It seems that Jason Aaron is ending his Star Wars run with a series of standalone, one-shot stories spotlighting the various heroes of the Rebellion. It’s not necessarily the most exciting way to wrap a two-and-a-half-year saga, but it is an entertaining way of allowing Aaron to bid farewell to these characters. Consider Star Wars #34 a flawed but endearing celebration of Han Solo’s “ex-wife,” Sana Starros.

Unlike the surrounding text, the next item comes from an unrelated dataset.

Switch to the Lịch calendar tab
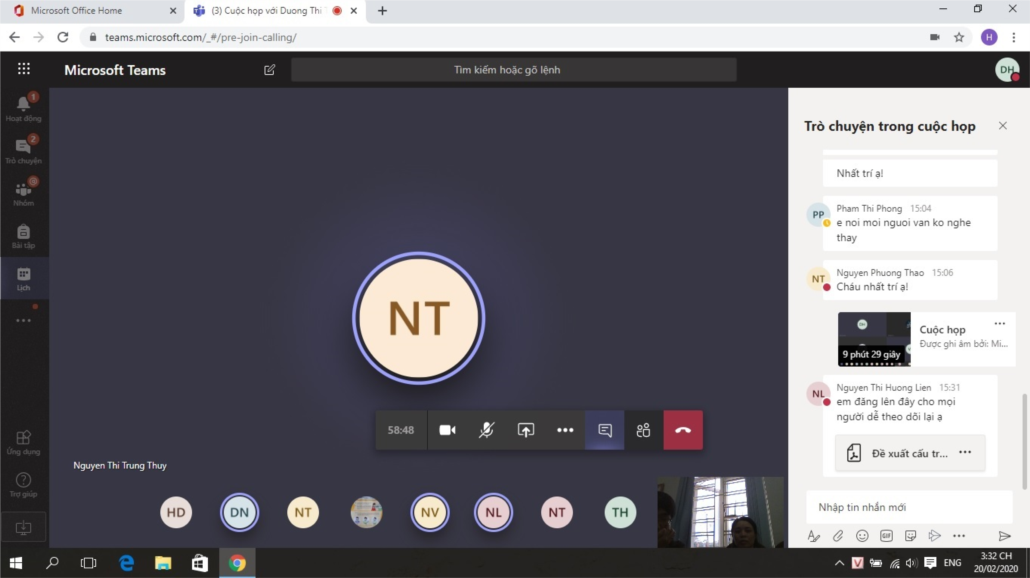Image resolution: width=1030 pixels, height=578 pixels. [x=24, y=277]
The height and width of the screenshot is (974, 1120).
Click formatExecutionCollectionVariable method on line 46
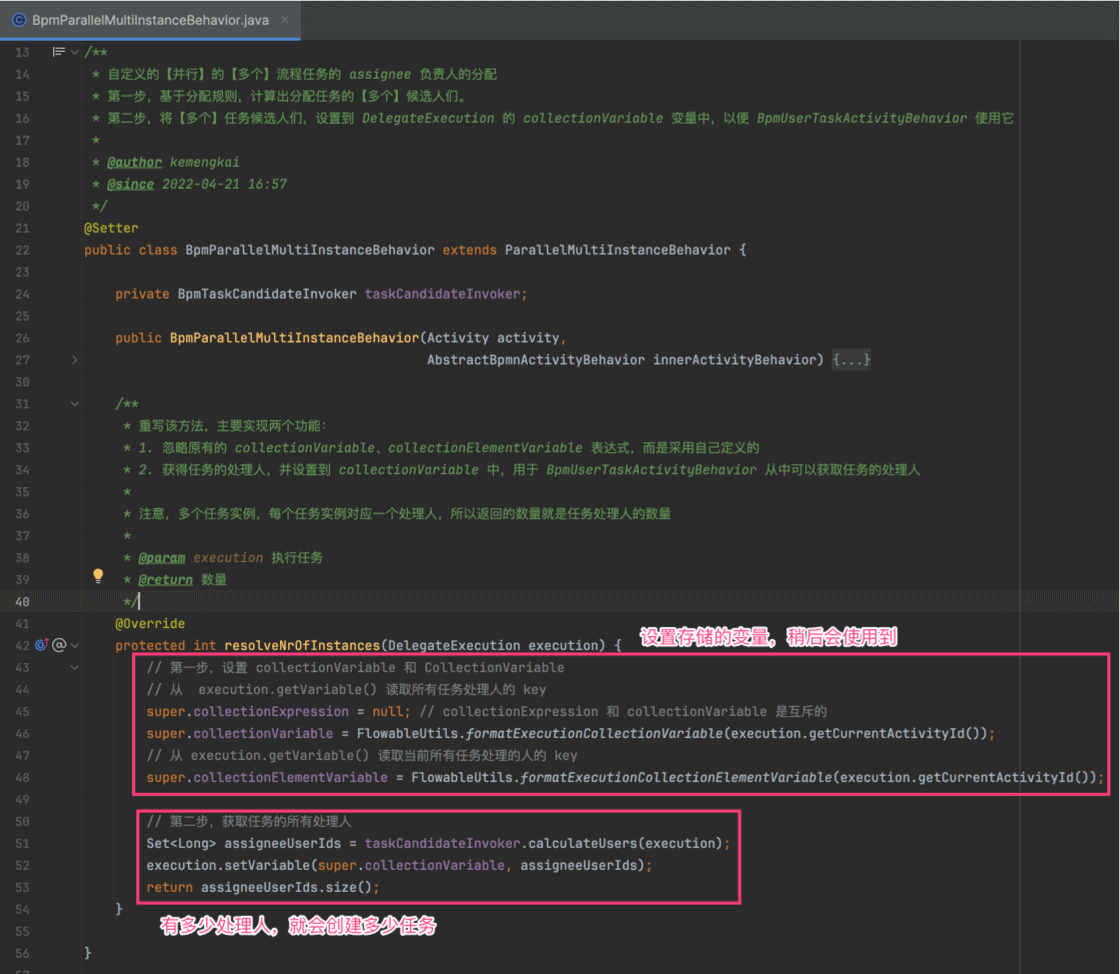594,733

Apart from that, the obvious selling point with this issue is the guest role for Lando Calrissian. Apart from his surprisingly excellent solo mini-series, Lando hasn’t played much of a role in Marvel’s new Star Wars line yet. While that’s to be expected given Marvel’s emphasis on the pre-Empire Strikes Back timeline, Lando’s presence is still sorely missed. This issue goes a little way towards rectifying that problem. Lando makes for an amusing foil to Sana as she carries out an elaborate and highly dangerous con. But he doesn’t really bring anything more to the table. By the end of this issue, I found myself questioning whether Lando actually needed to appear in this story at all. Why did Sana need him around in the first place? I don’t blame Aaron for wanting to squeeze in a little Billy Dee before leaving the series, but maybe he deserved his own, separate adventure?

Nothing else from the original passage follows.